Die US-Regierung warnt seit Wochen mit zunehmender Dramatik vor einer drohenden russischen Invasion der Ukraine.

USA wollen keine Truppen in die Ukraine schicken

Ein ukrainischer Soldat geht an einem Kreuz in Popasna vorbei, das an einen Soldaten erinnert, der 2018 in der Nähe dieser Stelle bei Kämpfen getötet wurde.
Ein ukrainischer Soldat geht an einem Kreuz in Popasna vorbei, das an einen Soldaten erinnert, der 2018 in der Nähe dieser Stelle bei Kämpfen getötet wurde.  © Vadim Ghirda/AP/dpa

Kirby sagte weiter, Nationalgardisten aus dem US-Bundesstaat Florida seien aus der Ukraine abgezogen worden. Die USA hätten aber weiterhin "eine kleine militärische Präsenz" im Land, die mit der fortdauernden Anwesenheit von US-Diplomaten zusammenhänge.

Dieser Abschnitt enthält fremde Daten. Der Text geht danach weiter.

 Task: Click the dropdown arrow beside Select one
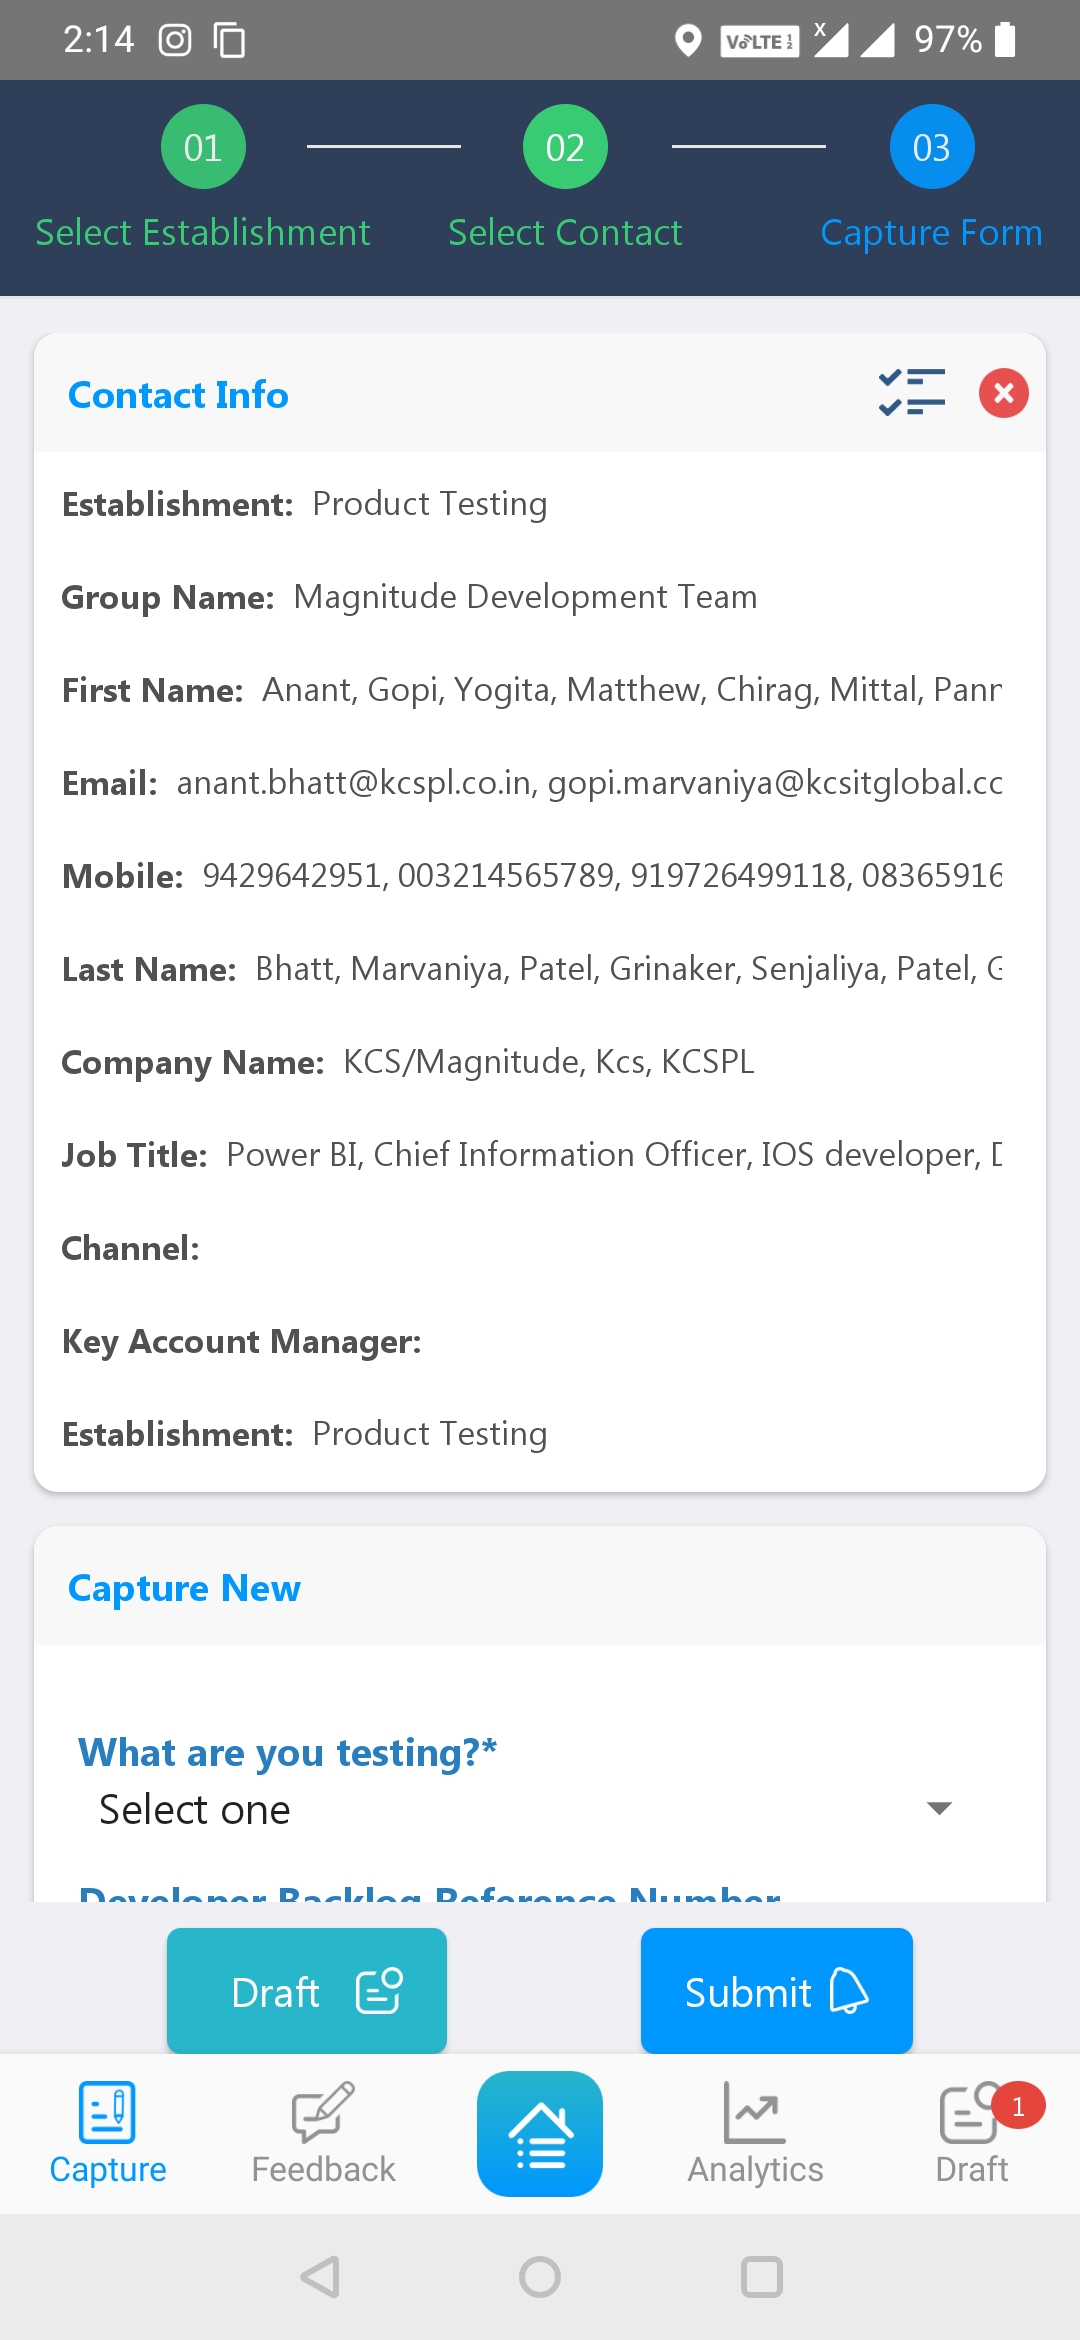(939, 1808)
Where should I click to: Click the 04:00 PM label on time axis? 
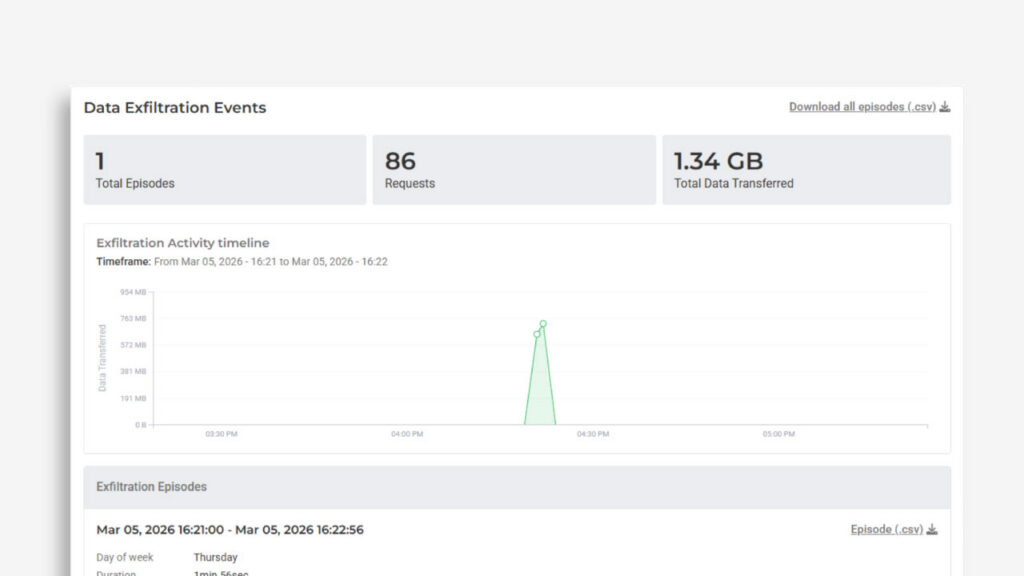pyautogui.click(x=407, y=434)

Neben Sicherheitskräften des Außenministeriums werden zum Schutz von US-Botschaften weltweit Marineinfanteristen eingesetzt.

Kirby betonte erneut: "Wir werden keine amerikanischen Truppen in die Ukraine schicken, um zu kämpfen." Russland müsse aber mit harten wirtschaftlichen Sanktionen rechnen. Die Nato stünde vereint in der Krise.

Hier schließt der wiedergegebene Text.